_Passage given_.
>>>>

Archive for February, 2010

Our Kitchen and Dining Room; Before and After

Sunday, February 28th, 2010

We just completed the renovation of the kitchen and dining room. Pictures are worth a thousand words so let’s look first at the kitchen before the renovation……………..

And now AFTER

The new dining room table and kitchen cabinets were made in Volcan by Gabriel Rodriguez  who has a local wood shop. We support local businesses in Volcan instead of going to David to the big box stores where the furniture is all particle board and made somewhere far away.  Getting the cabinets to fit in the uneven dimensions of the kitchen was a challenge and we needed to also reinforce the cabinets to support the artisan Mexican tiles that we used for the counter tops.  The artisan tile work was Michael’s work of art and he extended his visit for 5 days to finish the job.

Fresh Roasted Organic Shade Grown Mount Totumas Cloud Forest Coffee

Saturday, February 27th, 2010

At the entrance of Mount Totumas Cloud Forest at around 1600m we have a small grove of shade grown coffee that was planted some 20 years ago. The dozen  trees are all well established and the only care they receive is the clearing away of underbrush by machete once a year in January when the fruit are ripe.  Roberto and his family have been harvesting this grove for their own consumption and roasting the coffee in the traditional way so today we’ll take you through the steps from harvest to a fresh roasted brewed cup of high elevation Panamanian coffee as enjoyed by the Rodriquez Montezuma family.  See the slide show at the bottom of this post which is arranged following the process from harvest to cup!

Harvesting is by hand.  Only the deep red fruit are picked as these have fully ripened beans.  The coffee bean is the seed of the coffee fruit.  The fruit has to be removed around the bean so that the bean can then be dried. Fresh harvested fruit are placed in a sack and submerged in water for several days to soften so that the coffee bean can easily be separated from the fruit mashing  by hand in a bucket.

Once the fruit flesh is removed the beans are laid out in the sun for up to 10 days to dry. We placed the beans every morning on a piece of corrugated galvanized aluminum zinc to dry out in the sun. Every evening the beans were returned to a bucket and the following morning once again spread out to dry. After a week the outer shell coating of the beans begin to crack and the beans are then placed in a sack and pounded with a stout branch or pole to remove completely the outer shell.  With the outer shell of the bean removed we now have a recognizable raw green coffee bean.

<<<<

_Provided information_.

>>>>

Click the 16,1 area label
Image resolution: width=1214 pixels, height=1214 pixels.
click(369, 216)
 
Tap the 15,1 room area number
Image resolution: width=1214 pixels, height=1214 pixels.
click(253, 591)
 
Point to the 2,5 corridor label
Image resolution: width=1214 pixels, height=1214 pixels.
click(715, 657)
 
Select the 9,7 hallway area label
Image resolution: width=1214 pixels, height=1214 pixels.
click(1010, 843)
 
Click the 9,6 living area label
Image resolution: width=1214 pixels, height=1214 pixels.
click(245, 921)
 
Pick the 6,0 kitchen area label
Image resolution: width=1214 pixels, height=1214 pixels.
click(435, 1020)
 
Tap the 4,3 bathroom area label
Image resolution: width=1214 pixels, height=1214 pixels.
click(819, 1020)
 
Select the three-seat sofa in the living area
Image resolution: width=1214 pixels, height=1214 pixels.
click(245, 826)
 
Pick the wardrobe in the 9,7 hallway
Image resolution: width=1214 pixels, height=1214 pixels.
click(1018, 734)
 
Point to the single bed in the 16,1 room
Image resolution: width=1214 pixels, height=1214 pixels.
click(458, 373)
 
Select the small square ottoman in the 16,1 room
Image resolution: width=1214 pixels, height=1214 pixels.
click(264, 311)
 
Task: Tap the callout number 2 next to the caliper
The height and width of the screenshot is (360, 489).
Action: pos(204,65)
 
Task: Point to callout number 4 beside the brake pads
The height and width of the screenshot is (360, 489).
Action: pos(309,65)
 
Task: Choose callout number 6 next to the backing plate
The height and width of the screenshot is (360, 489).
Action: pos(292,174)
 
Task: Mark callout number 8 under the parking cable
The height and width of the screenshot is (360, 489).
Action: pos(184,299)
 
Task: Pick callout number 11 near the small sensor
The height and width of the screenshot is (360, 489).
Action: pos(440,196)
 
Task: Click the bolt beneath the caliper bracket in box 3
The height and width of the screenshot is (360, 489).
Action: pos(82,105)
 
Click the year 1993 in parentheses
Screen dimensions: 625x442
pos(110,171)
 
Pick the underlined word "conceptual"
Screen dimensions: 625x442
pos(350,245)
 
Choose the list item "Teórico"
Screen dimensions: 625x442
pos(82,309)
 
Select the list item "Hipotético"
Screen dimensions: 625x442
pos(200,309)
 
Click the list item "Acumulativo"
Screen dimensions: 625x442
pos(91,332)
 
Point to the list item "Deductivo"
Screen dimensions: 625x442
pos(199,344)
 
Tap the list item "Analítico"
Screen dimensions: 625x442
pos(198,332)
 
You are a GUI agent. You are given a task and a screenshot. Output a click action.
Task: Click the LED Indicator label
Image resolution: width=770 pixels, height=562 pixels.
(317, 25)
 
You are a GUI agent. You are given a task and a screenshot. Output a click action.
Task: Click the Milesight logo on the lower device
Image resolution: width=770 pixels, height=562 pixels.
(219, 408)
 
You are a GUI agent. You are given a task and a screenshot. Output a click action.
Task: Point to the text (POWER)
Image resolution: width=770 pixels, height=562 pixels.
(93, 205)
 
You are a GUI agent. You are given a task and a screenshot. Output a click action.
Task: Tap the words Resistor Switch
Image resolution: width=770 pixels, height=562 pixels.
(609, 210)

<<<<

_Required tasks_.
1. Reproduce the entries verbatim, starting at the line with "Pick the underlined" and running through the last line of the entries.
2. Continue the blog archive about the kitchen renovation and the cloud forest coffee from the point where it stops.

_Responses by task_.
1.
Pick the underlined word "conceptual"
Screen dimensions: 625x442
pos(350,245)
 
Choose the list item "Teórico"
Screen dimensions: 625x442
pos(82,309)
 
Select the list item "Hipotético"
Screen dimensions: 625x442
pos(200,309)
 
Click the list item "Acumulativo"
Screen dimensions: 625x442
pos(91,332)
 
Point to the list item "Deductivo"
Screen dimensions: 625x442
pos(199,344)
 
Tap the list item "Analítico"
Screen dimensions: 625x442
pos(198,332)
 
You are a GUI agent. You are given a task and a screenshot. Output a click action.
Task: Click the LED Indicator label
Image resolution: width=770 pixels, height=562 pixels.
(317, 25)
 
You are a GUI agent. You are given a task and a screenshot. Output a click action.
Task: Click the Milesight logo on the lower device
Image resolution: width=770 pixels, height=562 pixels.
(219, 408)
 
You are a GUI agent. You are given a task and a screenshot. Output a click action.
Task: Point to the text (POWER)
Image resolution: width=770 pixels, height=562 pixels.
(93, 205)
 
You are a GUI agent. You are given a task and a screenshot. Output a click action.
Task: Tap the words Resistor Switch
Image resolution: width=770 pixels, height=562 pixels.
(609, 210)

2.
Next step is roasting. The beans are placed in a heavy metal pot over hot coals and are stirred constantly to insure an even roast. The beans go from raw green to a light brown and once a dark rich brown color is reached the aroma of the bean roasting starts to drift in the breeze.  Like all harvests, even the humble  small quantity we roasted,  there is a communal sense of joy we all shared.

With the roasting done we let the beans cool just enough to put them through the hand grinder producing fresh ground Mount Totumas Cloud Forest Coffee .  High elevation air, fresh coffee and surrounded by virgin cloud forest sets the spirits free.  There isn’t a café in Seattle or Zürich that can compete with this!

Additional posts will follow on our plans to expand our small grove by adding an additional grove at a higher elevation already identified as an ideal location by a coffee consultant we had visit our site a few months ago.

We’re plugged in and ambiguous about it!

Monday, February 22nd, 2010

We had internet installed at Mount Totumas Cloud Forest today. This is certainly important for logistics and communication especially for coordinating the arrival and departure of guests and contacting suppliers etc.  So this is a good thing.  To photograph a Resplendent Quetzal in the morning and share these images the same day with friends of Mount Totumas all around the world is also something to marvel out. At the same time however we have to acknowledge that something has been compromised with the arrival of the internet. A digital tentacle from the world has penetrated the isolated unplugged wilderness here and this tether feels invasive.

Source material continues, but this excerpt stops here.